→ **WHAT TO PRODUCE**:
Nothing but the lines from the start of the records through the line that contains "1568x736 pixels." is to be copied, and each is to be copied exactly.

→ **EXERCISE DATA**:
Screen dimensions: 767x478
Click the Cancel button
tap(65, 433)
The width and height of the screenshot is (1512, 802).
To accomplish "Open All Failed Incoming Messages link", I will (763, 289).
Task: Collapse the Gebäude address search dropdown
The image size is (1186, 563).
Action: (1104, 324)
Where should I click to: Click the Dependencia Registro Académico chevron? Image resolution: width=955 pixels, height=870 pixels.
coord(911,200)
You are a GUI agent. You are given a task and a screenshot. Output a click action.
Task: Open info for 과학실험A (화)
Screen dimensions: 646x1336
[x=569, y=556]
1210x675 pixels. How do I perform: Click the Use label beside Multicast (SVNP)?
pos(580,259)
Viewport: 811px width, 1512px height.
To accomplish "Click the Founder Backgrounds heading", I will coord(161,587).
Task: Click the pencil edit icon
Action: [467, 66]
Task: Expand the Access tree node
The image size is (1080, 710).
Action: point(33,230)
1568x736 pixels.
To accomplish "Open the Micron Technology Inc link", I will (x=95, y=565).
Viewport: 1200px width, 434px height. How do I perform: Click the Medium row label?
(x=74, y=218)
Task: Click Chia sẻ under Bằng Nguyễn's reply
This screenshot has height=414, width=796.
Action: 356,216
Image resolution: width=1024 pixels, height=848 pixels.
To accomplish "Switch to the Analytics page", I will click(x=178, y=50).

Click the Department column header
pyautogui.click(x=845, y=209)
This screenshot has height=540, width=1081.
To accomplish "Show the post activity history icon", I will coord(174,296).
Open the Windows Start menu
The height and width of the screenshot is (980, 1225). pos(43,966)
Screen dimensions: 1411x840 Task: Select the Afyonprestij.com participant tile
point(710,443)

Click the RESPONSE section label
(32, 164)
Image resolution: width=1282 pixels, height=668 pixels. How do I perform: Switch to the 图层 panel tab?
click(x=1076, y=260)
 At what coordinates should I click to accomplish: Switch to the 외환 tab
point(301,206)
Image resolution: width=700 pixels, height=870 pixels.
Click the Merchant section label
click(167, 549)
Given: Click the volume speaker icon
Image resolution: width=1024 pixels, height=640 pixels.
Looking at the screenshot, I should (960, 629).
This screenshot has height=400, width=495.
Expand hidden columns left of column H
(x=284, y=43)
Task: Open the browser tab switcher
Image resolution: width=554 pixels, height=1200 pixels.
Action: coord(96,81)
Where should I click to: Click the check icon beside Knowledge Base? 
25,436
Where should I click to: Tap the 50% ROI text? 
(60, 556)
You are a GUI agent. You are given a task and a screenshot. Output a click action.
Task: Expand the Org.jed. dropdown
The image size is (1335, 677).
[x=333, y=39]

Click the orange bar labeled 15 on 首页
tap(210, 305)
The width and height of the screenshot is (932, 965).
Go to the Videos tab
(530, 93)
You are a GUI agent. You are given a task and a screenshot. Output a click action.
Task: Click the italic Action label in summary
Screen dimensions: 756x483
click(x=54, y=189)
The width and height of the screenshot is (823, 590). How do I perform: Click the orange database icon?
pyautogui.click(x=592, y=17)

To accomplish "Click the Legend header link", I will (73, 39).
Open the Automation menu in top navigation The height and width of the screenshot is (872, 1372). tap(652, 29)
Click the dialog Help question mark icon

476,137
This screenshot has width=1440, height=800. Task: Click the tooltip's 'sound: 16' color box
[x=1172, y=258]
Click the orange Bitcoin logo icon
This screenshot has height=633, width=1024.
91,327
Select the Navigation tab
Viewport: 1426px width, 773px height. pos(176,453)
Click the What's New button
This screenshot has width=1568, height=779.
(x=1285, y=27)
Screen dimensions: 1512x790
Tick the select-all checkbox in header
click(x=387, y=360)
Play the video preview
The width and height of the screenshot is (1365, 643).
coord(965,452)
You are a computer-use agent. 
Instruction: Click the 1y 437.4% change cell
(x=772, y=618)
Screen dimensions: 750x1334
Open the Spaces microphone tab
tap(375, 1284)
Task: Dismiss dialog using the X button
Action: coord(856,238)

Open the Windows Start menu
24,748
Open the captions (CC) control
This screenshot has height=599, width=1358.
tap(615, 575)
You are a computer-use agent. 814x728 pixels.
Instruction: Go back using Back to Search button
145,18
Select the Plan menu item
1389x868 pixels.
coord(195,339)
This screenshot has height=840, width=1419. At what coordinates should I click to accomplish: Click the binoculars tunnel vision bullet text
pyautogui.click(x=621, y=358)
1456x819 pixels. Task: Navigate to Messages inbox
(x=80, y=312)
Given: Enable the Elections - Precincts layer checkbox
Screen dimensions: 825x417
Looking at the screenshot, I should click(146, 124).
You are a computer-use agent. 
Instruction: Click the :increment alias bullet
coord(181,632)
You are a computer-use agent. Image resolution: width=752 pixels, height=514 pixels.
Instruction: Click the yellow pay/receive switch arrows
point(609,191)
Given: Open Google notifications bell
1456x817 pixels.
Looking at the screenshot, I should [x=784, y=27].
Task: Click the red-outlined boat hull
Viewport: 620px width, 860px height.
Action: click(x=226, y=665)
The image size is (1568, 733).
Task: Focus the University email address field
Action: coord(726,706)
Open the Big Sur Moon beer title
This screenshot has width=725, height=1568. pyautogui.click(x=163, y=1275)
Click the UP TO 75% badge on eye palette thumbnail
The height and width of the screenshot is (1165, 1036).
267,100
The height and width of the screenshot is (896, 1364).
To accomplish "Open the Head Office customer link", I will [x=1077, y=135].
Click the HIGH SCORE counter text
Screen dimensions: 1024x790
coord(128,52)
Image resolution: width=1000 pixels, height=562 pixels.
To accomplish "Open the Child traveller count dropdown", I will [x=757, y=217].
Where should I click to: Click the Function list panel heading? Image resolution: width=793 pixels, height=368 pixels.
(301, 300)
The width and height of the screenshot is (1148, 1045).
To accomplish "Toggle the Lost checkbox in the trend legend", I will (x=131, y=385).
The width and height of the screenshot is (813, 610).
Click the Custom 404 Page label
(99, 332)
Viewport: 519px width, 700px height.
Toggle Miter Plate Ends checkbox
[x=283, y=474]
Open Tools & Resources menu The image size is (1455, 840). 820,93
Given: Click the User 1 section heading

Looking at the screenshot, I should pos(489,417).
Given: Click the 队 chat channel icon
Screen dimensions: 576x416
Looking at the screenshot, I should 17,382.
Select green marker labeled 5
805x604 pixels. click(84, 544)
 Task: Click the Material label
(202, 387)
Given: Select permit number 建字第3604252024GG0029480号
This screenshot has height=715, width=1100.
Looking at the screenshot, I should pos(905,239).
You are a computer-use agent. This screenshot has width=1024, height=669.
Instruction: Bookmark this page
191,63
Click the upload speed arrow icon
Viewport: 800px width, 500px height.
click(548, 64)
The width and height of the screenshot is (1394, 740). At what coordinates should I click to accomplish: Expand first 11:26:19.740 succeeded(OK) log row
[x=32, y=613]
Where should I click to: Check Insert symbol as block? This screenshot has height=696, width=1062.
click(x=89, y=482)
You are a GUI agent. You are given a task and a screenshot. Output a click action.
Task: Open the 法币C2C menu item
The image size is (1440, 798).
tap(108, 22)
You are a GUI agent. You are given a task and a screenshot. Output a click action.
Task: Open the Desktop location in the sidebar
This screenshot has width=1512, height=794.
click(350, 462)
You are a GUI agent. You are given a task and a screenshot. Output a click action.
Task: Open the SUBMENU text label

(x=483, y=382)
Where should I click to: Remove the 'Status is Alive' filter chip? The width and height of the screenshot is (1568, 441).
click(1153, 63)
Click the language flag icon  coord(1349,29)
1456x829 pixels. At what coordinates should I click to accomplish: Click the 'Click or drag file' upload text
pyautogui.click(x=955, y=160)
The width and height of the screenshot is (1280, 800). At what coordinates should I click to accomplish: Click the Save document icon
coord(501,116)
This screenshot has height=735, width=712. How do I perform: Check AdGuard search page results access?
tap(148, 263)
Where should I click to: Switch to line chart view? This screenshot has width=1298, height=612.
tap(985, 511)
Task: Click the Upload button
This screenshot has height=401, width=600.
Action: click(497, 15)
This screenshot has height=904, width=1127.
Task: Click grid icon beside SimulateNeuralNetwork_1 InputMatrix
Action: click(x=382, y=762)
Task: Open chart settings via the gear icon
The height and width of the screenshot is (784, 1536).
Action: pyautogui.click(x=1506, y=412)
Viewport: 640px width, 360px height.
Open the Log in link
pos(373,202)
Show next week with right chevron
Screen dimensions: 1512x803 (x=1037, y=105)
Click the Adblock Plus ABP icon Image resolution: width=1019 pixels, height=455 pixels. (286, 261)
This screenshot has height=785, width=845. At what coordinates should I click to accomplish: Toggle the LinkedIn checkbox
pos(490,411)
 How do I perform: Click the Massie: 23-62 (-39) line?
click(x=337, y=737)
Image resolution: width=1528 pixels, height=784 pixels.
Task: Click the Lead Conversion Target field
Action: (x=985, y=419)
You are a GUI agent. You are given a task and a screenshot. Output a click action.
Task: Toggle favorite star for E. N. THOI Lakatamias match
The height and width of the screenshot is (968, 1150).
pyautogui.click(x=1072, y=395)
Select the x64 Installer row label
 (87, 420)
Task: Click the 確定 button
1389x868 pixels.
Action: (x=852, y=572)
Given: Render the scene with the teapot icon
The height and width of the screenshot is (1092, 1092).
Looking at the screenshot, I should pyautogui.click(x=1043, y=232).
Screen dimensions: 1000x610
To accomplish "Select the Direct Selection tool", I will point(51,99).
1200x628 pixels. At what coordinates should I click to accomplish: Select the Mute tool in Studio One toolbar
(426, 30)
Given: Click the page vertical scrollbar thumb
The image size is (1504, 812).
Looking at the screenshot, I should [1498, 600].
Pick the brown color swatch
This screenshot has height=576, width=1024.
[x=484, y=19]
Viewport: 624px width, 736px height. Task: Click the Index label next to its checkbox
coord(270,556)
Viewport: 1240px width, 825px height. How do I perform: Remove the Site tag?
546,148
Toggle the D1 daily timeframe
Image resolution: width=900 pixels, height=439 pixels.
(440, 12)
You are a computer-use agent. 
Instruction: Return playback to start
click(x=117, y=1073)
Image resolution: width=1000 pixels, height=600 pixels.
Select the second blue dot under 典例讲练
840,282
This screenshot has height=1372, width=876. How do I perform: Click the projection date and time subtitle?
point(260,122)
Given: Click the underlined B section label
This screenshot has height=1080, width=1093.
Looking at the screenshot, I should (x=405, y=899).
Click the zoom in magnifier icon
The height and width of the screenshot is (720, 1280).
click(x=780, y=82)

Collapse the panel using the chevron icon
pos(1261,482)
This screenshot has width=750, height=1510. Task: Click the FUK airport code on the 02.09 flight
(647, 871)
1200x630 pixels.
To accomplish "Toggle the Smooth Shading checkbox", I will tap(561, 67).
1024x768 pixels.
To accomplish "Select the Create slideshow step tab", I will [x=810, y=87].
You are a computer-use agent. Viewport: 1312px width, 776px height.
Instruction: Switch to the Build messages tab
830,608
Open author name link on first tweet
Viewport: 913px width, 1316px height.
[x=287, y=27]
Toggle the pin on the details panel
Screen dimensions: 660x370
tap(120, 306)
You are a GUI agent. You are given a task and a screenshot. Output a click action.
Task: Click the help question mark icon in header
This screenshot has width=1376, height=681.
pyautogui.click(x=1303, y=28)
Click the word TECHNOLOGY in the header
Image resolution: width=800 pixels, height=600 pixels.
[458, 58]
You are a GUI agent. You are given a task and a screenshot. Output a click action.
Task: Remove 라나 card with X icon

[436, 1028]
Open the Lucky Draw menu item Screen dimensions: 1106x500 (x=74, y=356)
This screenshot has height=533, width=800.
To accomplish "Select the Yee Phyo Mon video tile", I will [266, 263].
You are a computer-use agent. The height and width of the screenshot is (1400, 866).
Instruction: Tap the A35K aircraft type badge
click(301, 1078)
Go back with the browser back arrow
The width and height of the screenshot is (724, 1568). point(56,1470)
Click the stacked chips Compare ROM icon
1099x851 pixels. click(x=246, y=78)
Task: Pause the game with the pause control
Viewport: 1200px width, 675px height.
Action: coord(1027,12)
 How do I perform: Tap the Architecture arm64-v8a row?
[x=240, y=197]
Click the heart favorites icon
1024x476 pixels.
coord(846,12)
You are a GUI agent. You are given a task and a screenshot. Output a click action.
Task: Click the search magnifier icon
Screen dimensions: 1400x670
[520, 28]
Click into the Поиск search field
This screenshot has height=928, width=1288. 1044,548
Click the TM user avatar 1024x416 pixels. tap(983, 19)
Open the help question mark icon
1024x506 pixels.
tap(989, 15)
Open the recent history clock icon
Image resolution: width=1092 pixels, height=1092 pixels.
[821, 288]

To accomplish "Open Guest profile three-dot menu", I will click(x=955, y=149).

→ **SOLVED PROBLEM**:
Screen dimensions: 767x478
Click the Cancel button
tap(65, 433)
The width and height of the screenshot is (1512, 802).
To accomplish "Open All Failed Incoming Messages link", I will (763, 289).
Task: Collapse the Gebäude address search dropdown
The image size is (1186, 563).
Action: (1104, 324)
Where should I click to: Click the Dependencia Registro Académico chevron? Image resolution: width=955 pixels, height=870 pixels.
coord(911,200)
You are a GUI agent. You are given a task and a screenshot. Output a click action.
Task: Open info for 과학실험A (화)
Screen dimensions: 646x1336
[x=569, y=556]
1210x675 pixels. How do I perform: Click the Use label beside Multicast (SVNP)?
pos(580,259)
Viewport: 811px width, 1512px height.
To accomplish "Click the Founder Backgrounds heading", I will coord(161,587).
Task: Click the pencil edit icon
Action: [467, 66]
Task: Expand the Access tree node
The image size is (1080, 710).
Action: point(33,230)
1568x736 pixels.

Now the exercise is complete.